Embedded

July 19, 2011

Embedding Vision

Creating Devices That See

by Kevin Morris

Remember sitting down at a DEC VT52 terminal?  The screen held 24 lines of text, at 80 characters each.  The font was built in.  VT52 proudly boasted support for all 95 ASCII characters including the desirable but somewhat superfluous lower case letters.  Some special graphics characters were available as well, but the terminal did not support graphics per se.  There was no mouse, no windows, and text editing was only marginally WYSIWYG - mostly using the "vi" text editor. 

Today, it's hard to think of interacting with a computer, or even a smartphone, without a GUI and some sort of pointing device.  Even for those of us old enough to remember working on the VT52, trying to communicate with a machine exclusively via a keyboard would seem awkward and arcane at best.

Since most of our mobile and tablet devices have used touchscreen interfaces for awhile, it is interesting to watch a young person poke expectantly at the screen of a desktop or laptop computer, expecting touch response, and then being confused when the machine ignores their input.  Once you've grown accustomed to a level of sophistication in human-machine interface, it's hard to go back.

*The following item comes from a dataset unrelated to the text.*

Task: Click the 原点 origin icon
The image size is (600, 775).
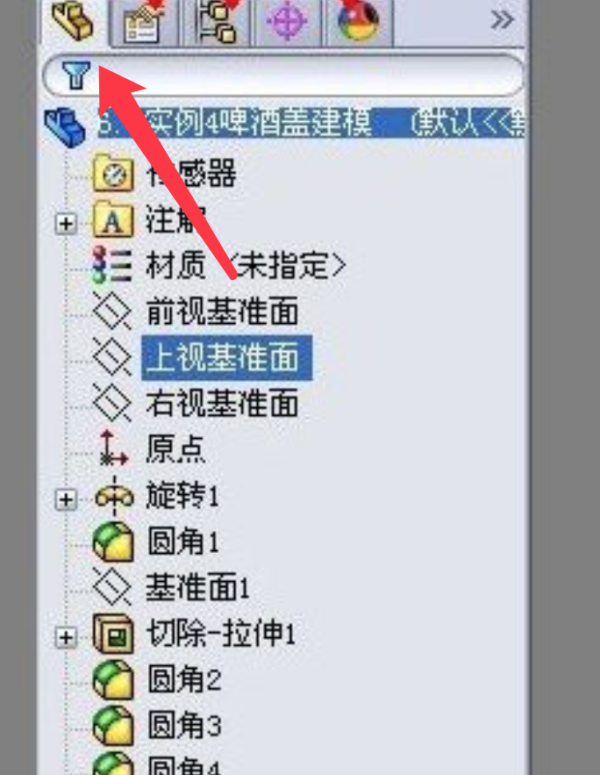Action: (113, 449)
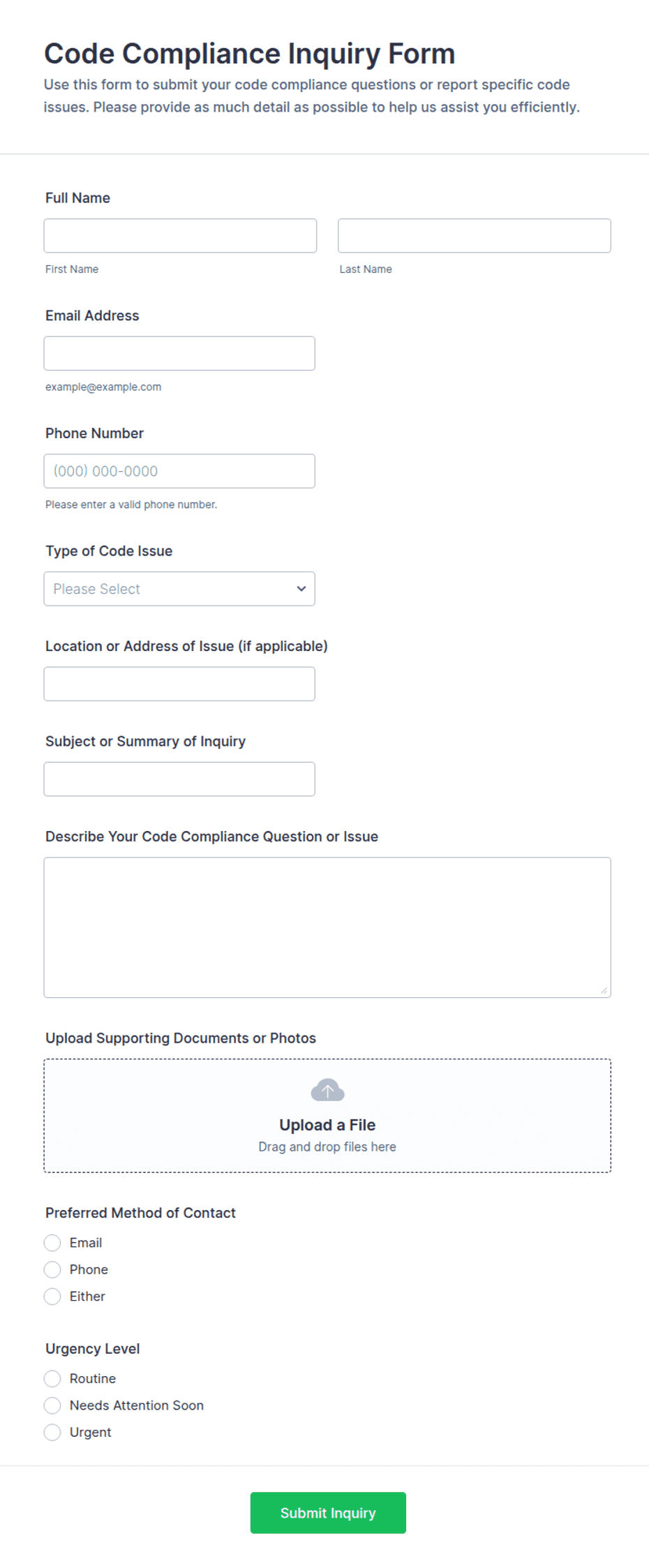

As engineers, most of us know what the next steps are, and we know they're really difficult problems.  Our machines need to be able to see and hear us and to understand what they're seeing and hearing.  Voice interaction has been with us for awhile now, but it really hasn't caught on in the mainstream.  The accuracy of voice recognition/understanding is still low, and the idea of a work or office environment with a sea of cubes - where everyone is talking aloud to their computers simultaneously - sounds a bit chaotic at best.  The problem here, of course, is that deriving meaning from spoken language is a much harder problem than simply recognizing words and phrases in an audio stream.  The secondary problem is that people seem to want private interactions with their devices - even in public places.  Spoken communication doesn't facilitate that very well.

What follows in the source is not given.